Your answer should hold only the lines from the one containing "Image resolution: width=733" through the last line below, copied exactly; pictures stay out.

· · · · · · ·

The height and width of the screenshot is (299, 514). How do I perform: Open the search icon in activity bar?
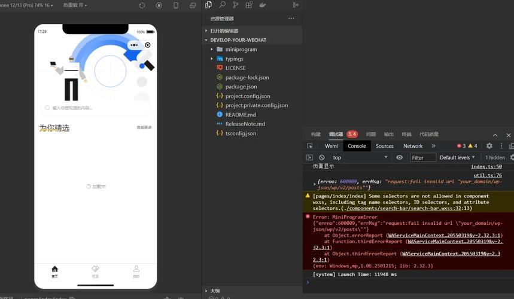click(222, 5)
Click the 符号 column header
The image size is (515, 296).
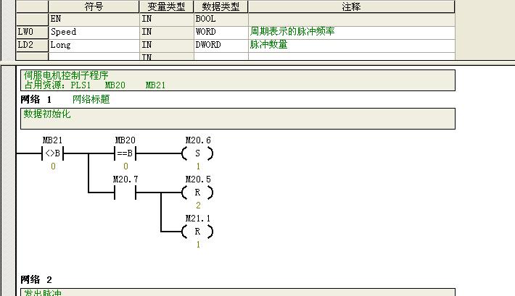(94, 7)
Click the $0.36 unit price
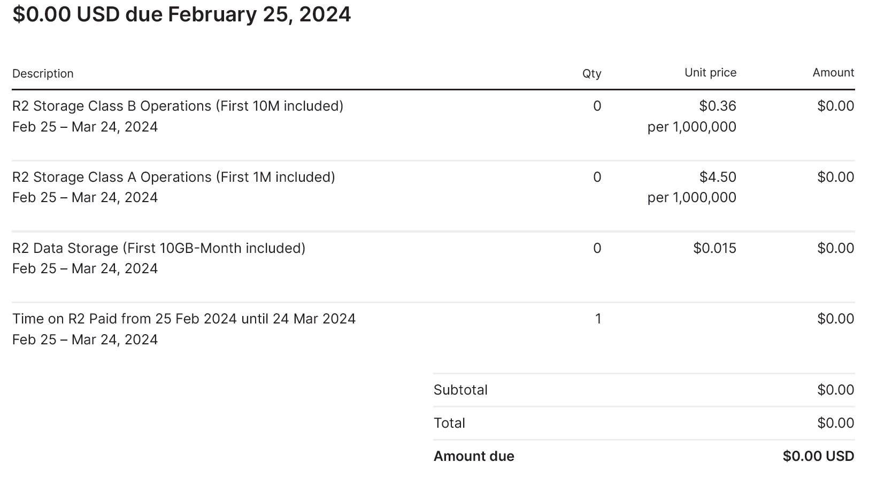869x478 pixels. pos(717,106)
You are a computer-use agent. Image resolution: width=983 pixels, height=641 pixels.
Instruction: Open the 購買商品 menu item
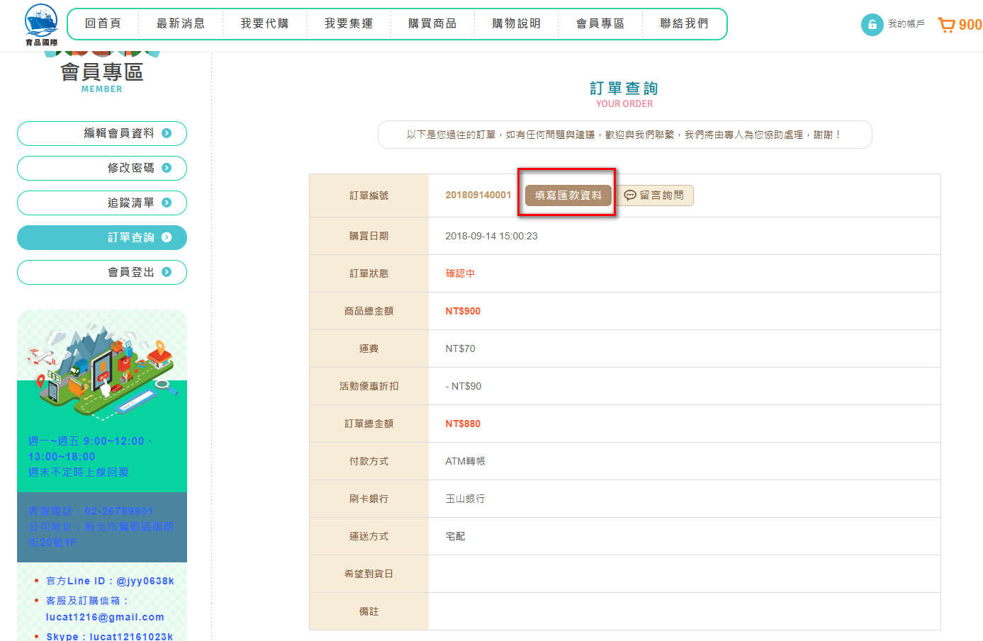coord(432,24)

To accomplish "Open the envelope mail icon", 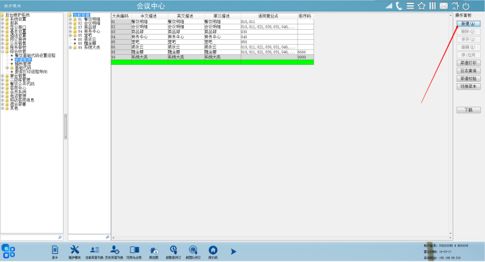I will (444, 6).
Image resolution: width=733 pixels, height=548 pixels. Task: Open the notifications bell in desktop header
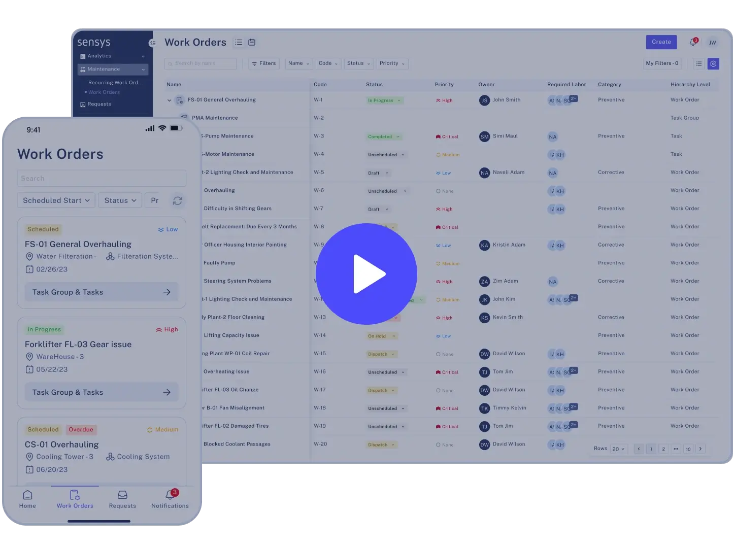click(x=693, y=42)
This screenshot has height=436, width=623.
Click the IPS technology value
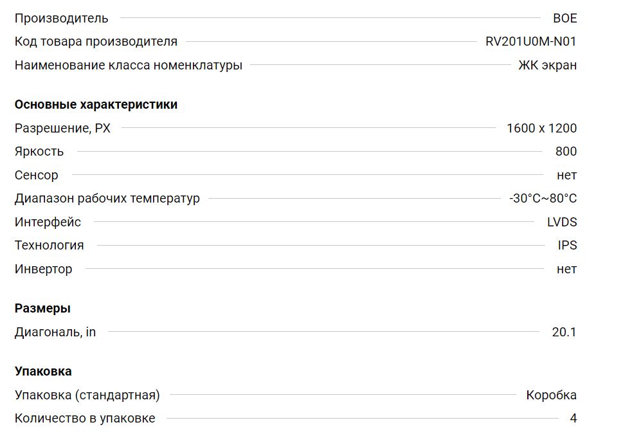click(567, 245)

· · · · · · ·

- **REPLY**:
Image resolution: width=733 pixels, height=548 pixels. Task: Open the notifications bell in desktop header
click(x=693, y=42)
This screenshot has height=436, width=623.
Click the IPS technology value
click(567, 245)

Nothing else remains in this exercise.